Девушка осторожно закрыла дверь и опять прислонилась к ней. Она перебрала в памяти все причины, которые могли побудить ее начальника вести себя столь беспардонно. Он был очень тщеславным и самодовольным человеком, но всегда давал своим сотрудникам возможность работать и особо им не докучал. Николь так ничего и не придумала. Разве что…
С полной уверенностью, что она попала в точку, Николь глубоко вздохнула, открыла дверь и вышла из кабинета.
— Мадемуазель Паскаль, прежде всего я хотел бы поинтересоваться — какое, по-вашему, место вы занимаете в нашем отделе?
Чтобы сохранить спокойствие, Николь пришлось сделать над собой усилие. Рене Мартин задал вопрос тоном, не оставляющим ни малейших сомнений в том, кто здесь начальник. Девушке эта ситуация напомнила подзабытые школьные времена, и Николь решила, что не позволит себя запугать, но и не даст Мартину ни единого повода пожаловаться на нее вышестоящему начальству.
— Я по конкурсу заняла должность хранителя отдела египтологии музея Лувр, месье Мартин.
— Отлично. Теперь я вижу, что мое мнение совпадает с вашим. Я, было, начал уже сомневаться… И как давно вы занимаете эту почетную должность?
— Три месяца и… дайте подумать… десять дней. Месье Мартин, позвольте спросить, что означает этот допрос?
Ее начальник теребил в руке нож для разрезания конвертов, испытующе глядя на Николь. Рене Мартин был мужчиной лет пятидесяти, с редеющими, поседевшими на висках волосами и невыразительным лицом из тех, которые невероятно трудно удержать в памяти; довольно грузный, его самой выдающейся чертой был широкий, с легкой горбинкой нос.

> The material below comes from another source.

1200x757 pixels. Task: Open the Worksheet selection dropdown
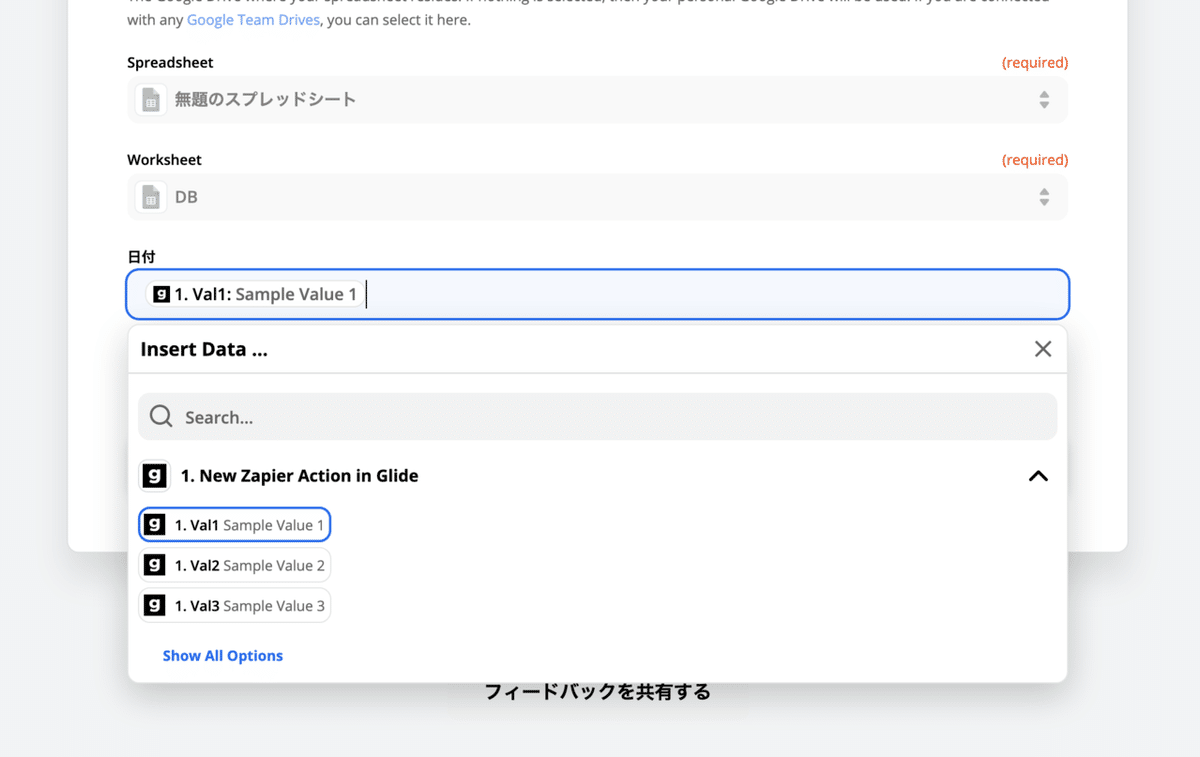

— Я лишь хотел заложить фундамент для взаимопонимания, мадемуазель Паскаль, — наконец ответил он. — Потому что, видите ли, я являюсь старшим хранителем, и на мне лежит значительная часть ответственности за руководство этим отделом, ряды сотрудников которого вы так недавно пополнили и к которому вы, по вашему собственному признанию, принадлежите. Да будет вам известно, что я уже восемнадцать лет работаю в этом музее. — Он холодно посмотрел на сидевшую перед ним девушку и продолжил: — И я не допущу, чтобы какая-то новая сотрудница прыгала через мою голову и вела себя так, будто меня не существует.
Николь молча встретила его взгляд. «Приплыли, — подумала она, — но можешь не рассчитывать, я не доставлю тебе удовольствия», — и напустила на себя ничего не понимающий вид.
— Я говорю о коллекции Гарнье, мадемуазель Паскаль, и думаю, что вы отлично меня понимаете. — Он немного повысил голос. — Я не знаю, на какие вы пошли ухищрения, чтобы ее поручили именно вам, но знайте: я не собираюсь сидеть сложа руки. Я не допущу, чтобы столь… неопытный человек, как вы, занимался каталогизацией экспонатов такой важности.
Николь сделала над собой очередное усилие, и, когда она заговорила, ее голос звучал спокойно и миролюбиво:
— Месье Мартин, мне отлично известно, что вы являетесь моим непосредственным начальником, и я всегда уважала вас за это. Но мне кажется, что я не ошибаюсь, полагая, что месье де Лайне занимает в отношении вас более высокую должность. И решение по коллекции Гарнье принимал лично он. Так что, думаю, если у вас есть какие-то возражения, вам следует говорить с ним, а не со мной.
Глаза Мартина сузились, и Николь почудилась во взгляде собеседника ненависть.
— Я это уже сделал, мадемуазель. Я с ним поговорил. Он сам сообщил мне эту потрясающую новость. А теперь я требую, чтобы вы положили конец этому абсурду и отказались от данного поручения. И прошу вас сделать это немедленно.
Николь теряла терпение.
— Послушайте, месье Мартин, я постараюсь излагать свои мысли предельно ясно. Когда наш с вами шеф, — она сделала ударение на слове «наш», — вызвал меня к себе в кабинет и предложил заняться коллекцией Гарнье, — я удивилась не меньше вашего. И, хотите — верьте, хотите — нет, но я заметила, что, по моему мнению, именно вам надлежит заниматься этими артефактами. На это он ответил, что его решение окончательное и обсуждению не подлежит. Так же, как тогда я была вынуждена согласиться, я готова хоть сию минуту отказаться от этой работы, если он меня об этом попросит. Но чего я не собираюсь делать, так это уступать вашему, месье Мартин, давлению.